А возможно, вовсю честит жену за ослушание. Предупреждал, и не раз, чтобы даже пустой посуды из-под дорогих вин дома ни-ни. Береженого бог бережет. Занеси подальше, выбрось либо сдай в приемный пункт (без копейки рубля не бывает), она же поленилась, и теперь — пожалуйста, красней, оправдывайся.
«Бутылки что, это мелочь, — думал Кублашвили. — Пускай собирает, пускай хлещет коньяк, хотя это явно не по карману. Куда важнее другое: где ценности? Усадьба большая, кто знает, где тайники. То ли в мусорной яме, то ли в кадке с фикусом, то ли в банках с вареньем, а бывает и такое, что в дворовой уборной. Ох и много еще работы предстоит…»
В это время Фомичев скосил глаза на окно и, часто заморгав, как филин днем, заерзал на стуле.

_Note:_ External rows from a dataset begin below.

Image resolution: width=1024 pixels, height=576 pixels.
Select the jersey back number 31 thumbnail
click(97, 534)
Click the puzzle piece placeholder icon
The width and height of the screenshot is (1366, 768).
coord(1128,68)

«С чего бы это? — удивился Кублашвили. — То сидел со скучающим видом человека, дожидающегося, чтобы незваные и не очень приятные гости поскорее ушли, а тут на тебе, зашевелился…»
Заметив, что старшина наблюдает за ним, Фомичев отвернулся от окна. Отвернулся и уставился на стену, оклеенную дешевыми обоями.
Но человеческая натура не всегда подвластна воле, даже самой железной. Шея у Фомичева налилась кровью, он страдальчески нахмурил брови.
В чем же причина, что вывело его из равновесия? Ведь какой бы ни был выдержки человек, а волнение, тревога отразятся на его поведении. У одного больше, у другого меньше, но отразятся обязательно.
Разумеется, для того чтобы увидеть, подметить, в чем именно и как меняется поведение человека, надо иметь опыт психолога. Но кто сказал, что служить на пограничном КПП легко и просто?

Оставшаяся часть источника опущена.